Sort people by heights. Then iterate from shortest to tallest. In each step you need an efficient way to put the next person to the correct position. Notice that people we've already placed are not taller that the current person. And the people we place after are taller than the current. So we have to find a place such that the number of empty positions in the front is equal to the inFronts value of this person. This task can be done using a data structure called interval tree in O(logn) time. So the total time of an algorithm is O(nlogn).
This algorithm works well in case where there's no ties. As it may be safely assumed that empty places up to front will be filled by taller people.
In case when ties are possible, we need to assure that people of the same height are placed in increasing order of their positions. It can be achieved if we will process people by non-decreasing inFronts value. So, in case of possible ties we should also consider inFronts values when sorting people.
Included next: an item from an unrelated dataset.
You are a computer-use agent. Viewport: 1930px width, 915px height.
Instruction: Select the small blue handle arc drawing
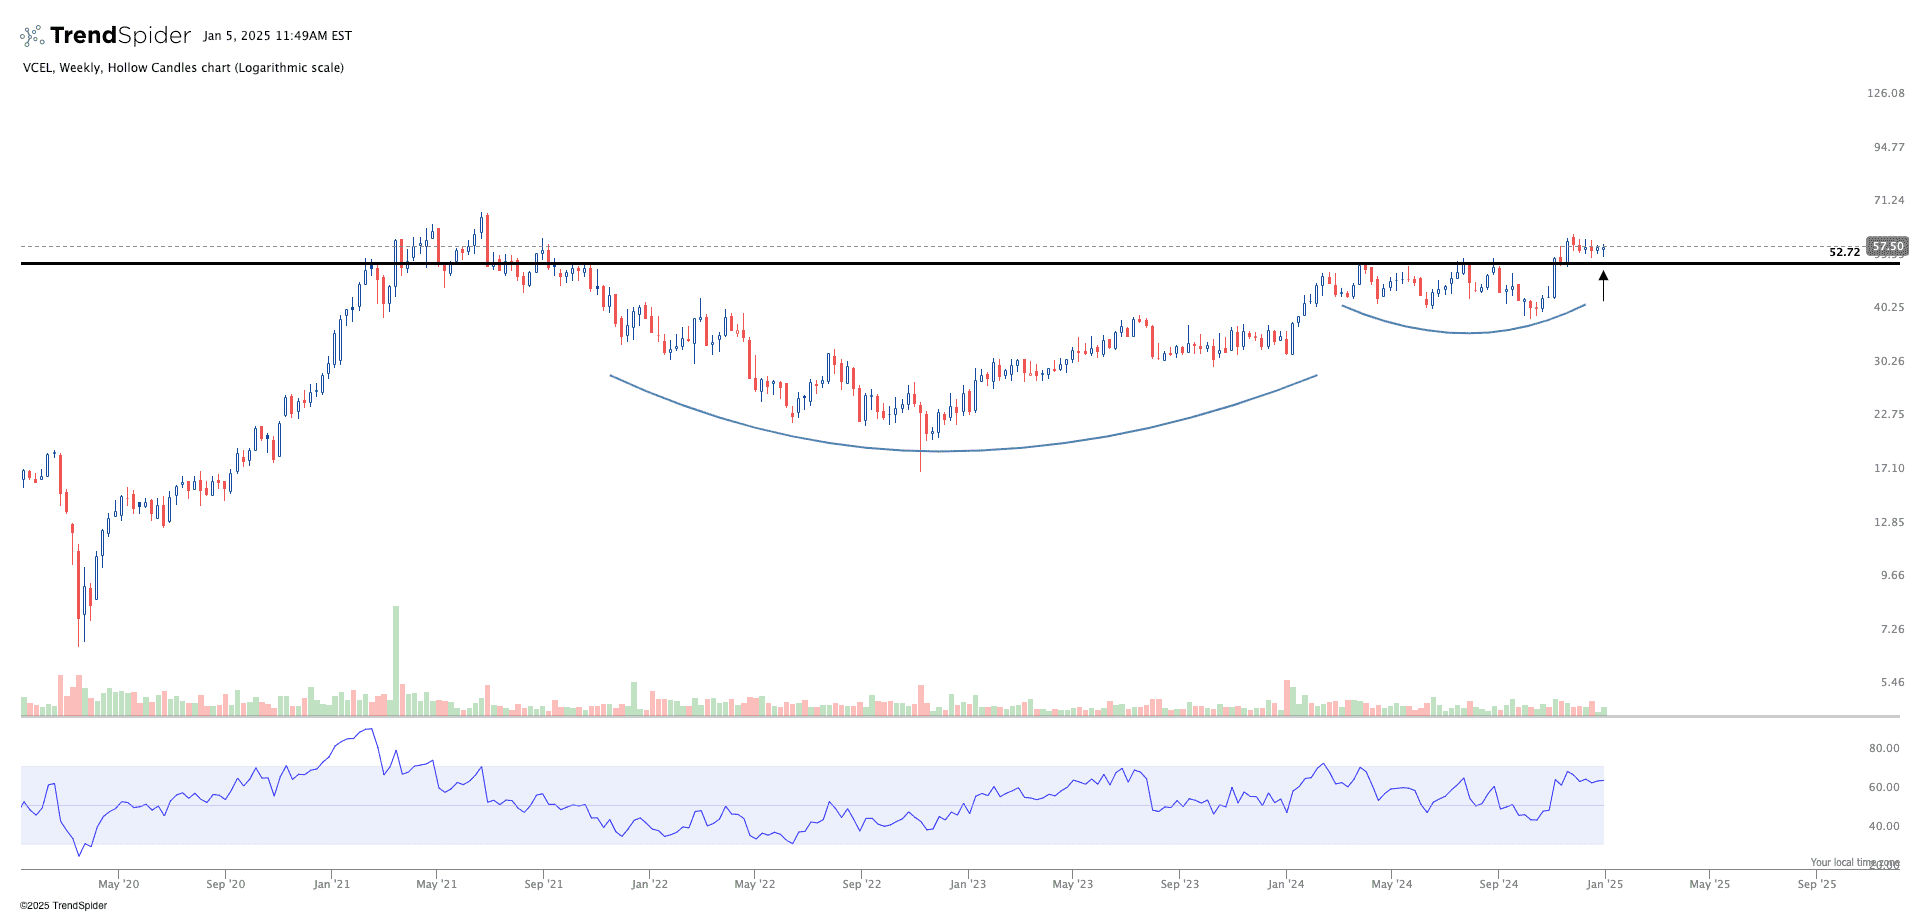[x=1468, y=332]
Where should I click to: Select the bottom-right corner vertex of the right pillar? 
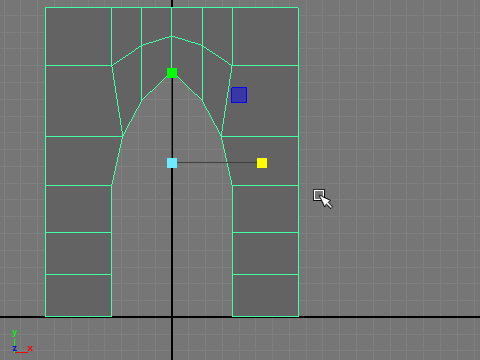click(x=299, y=316)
And if at some step we can't find a position for next person then the answer it "it's impossible to satisfy problem constraints".
There exists an algorithm with O(nlogn) average complexity, however worst case complexity is still O(n²).
To achieve this you can use a variation of a binary tree. The idea is, in this tree, each node corresponds to a person and each node keeps track of how many people are in front of him (which is the size of the left subtree) as nodes are inserted.
Start iterating the persons array in decreasing height order and insert each person into the tree starting from the root. Insertion is as follows:
Compare the frontCount of the person with the current node's (root at the beginning) value.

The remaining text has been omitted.